• Problem statement
Your reply must hold the lines from the one containing "Given: Click the Main PID 152218 value" to the end of the entries, copied exactly, with pictures excluded.

• Provided data
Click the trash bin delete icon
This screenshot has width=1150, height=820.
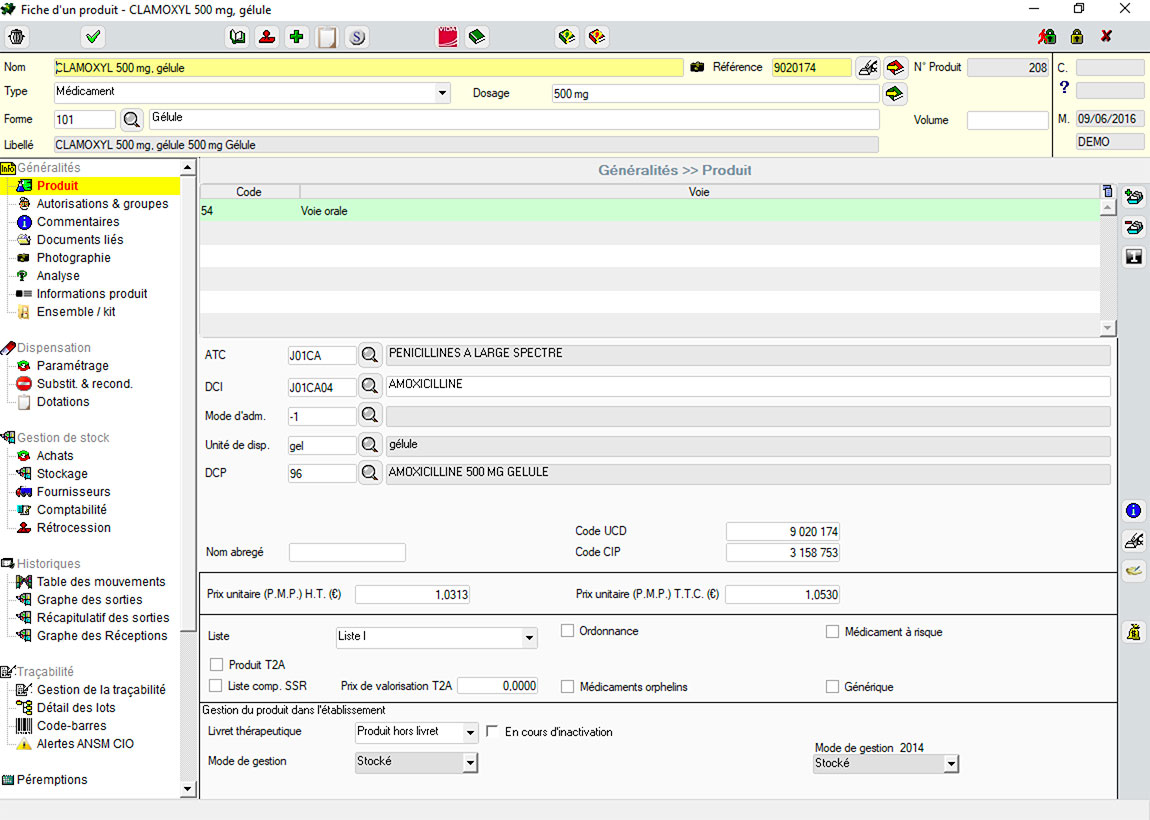pyautogui.click(x=17, y=37)
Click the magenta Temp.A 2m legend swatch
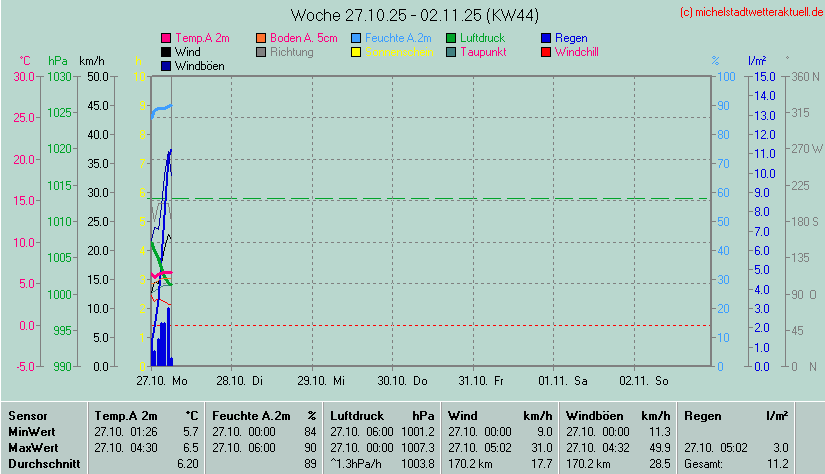The height and width of the screenshot is (474, 825). (x=166, y=38)
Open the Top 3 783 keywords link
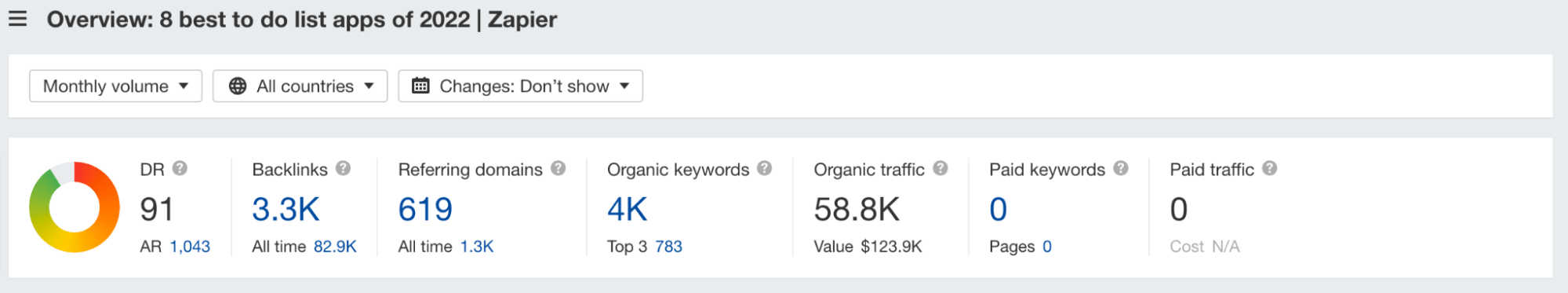Viewport: 1568px width, 293px height. (668, 247)
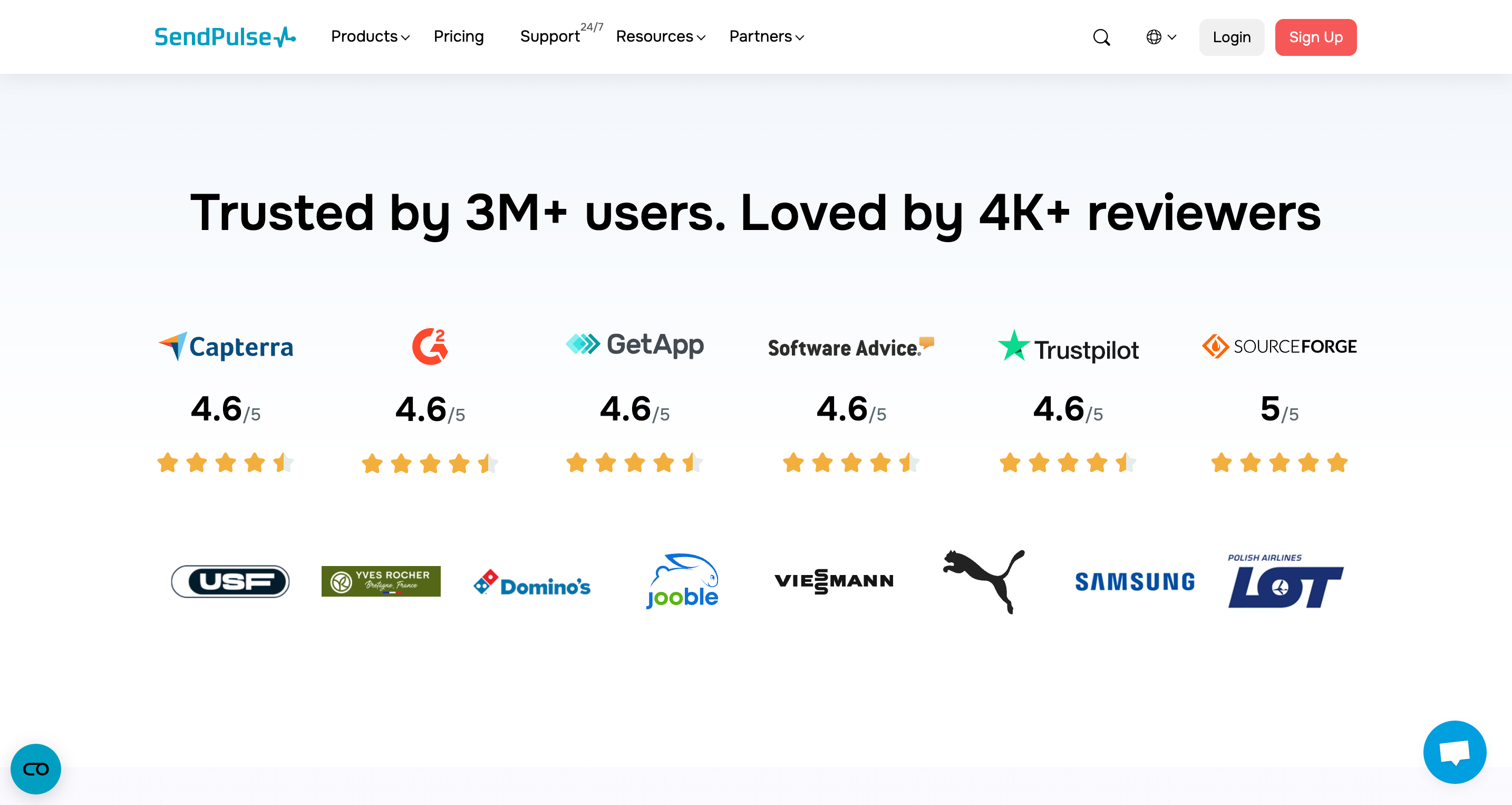Click the Samsung client logo
The image size is (1512, 805).
[1134, 582]
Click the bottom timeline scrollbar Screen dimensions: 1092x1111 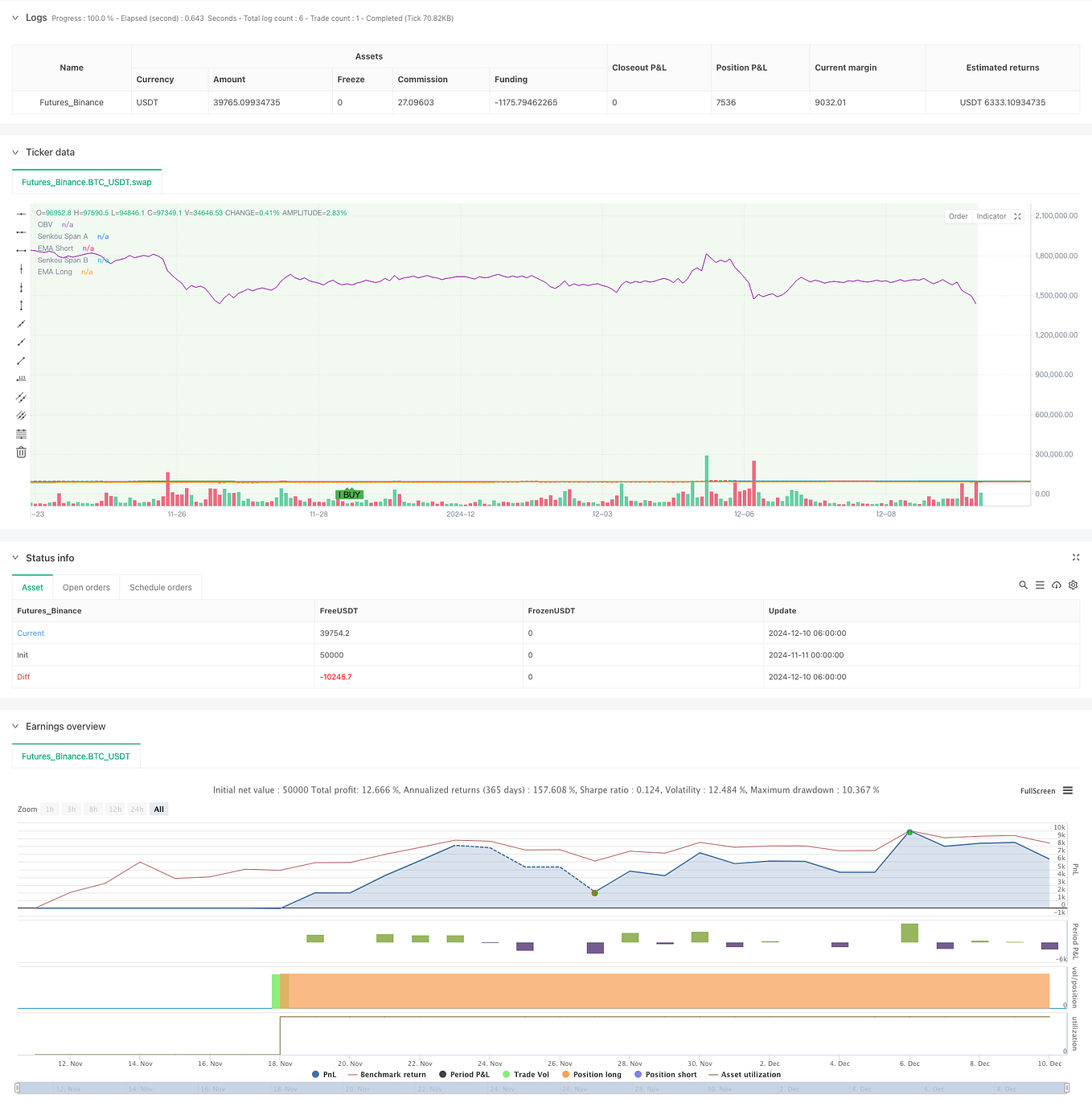pyautogui.click(x=547, y=1088)
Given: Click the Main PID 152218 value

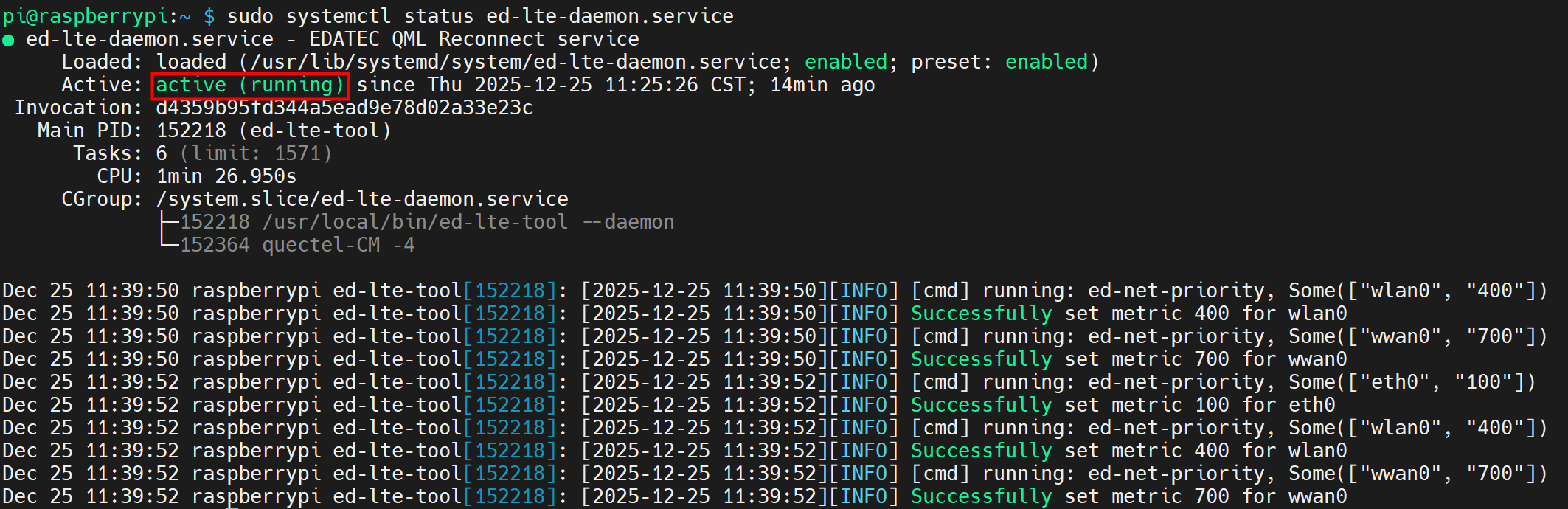Looking at the screenshot, I should pos(191,131).
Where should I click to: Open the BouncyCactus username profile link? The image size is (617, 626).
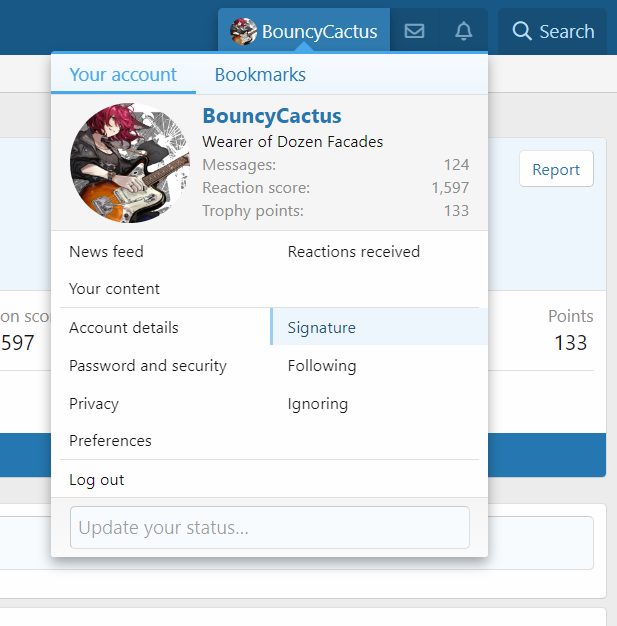[272, 117]
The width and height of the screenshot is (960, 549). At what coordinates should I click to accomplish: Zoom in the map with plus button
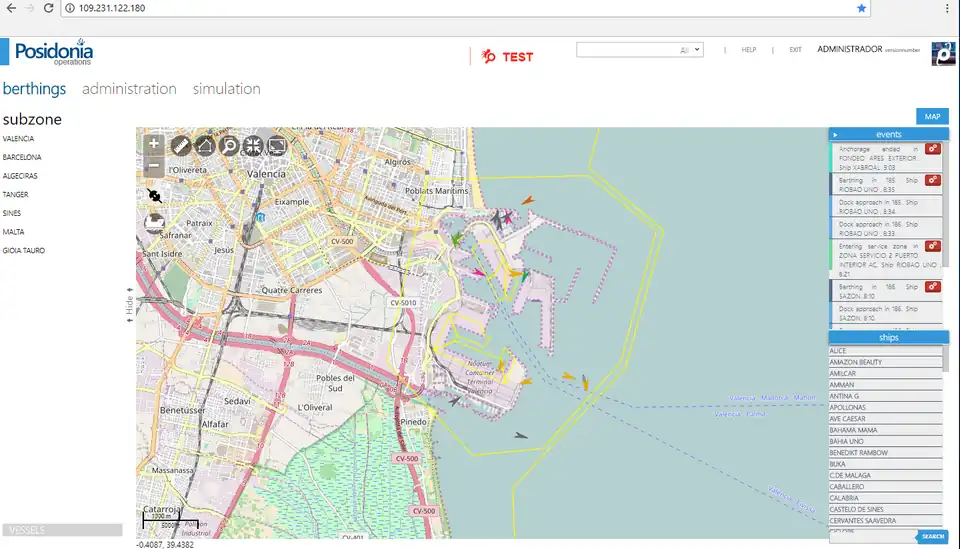point(154,145)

• Result of this task
Given: Click the Main PID 152218 value

Looking at the screenshot, I should pos(191,131).
Where should I click to: Open the BouncyCactus username profile link? The image size is (617, 626).
[272, 117]
The width and height of the screenshot is (960, 549). At what coordinates should I click to accomplish: Zoom in the map with plus button
point(154,145)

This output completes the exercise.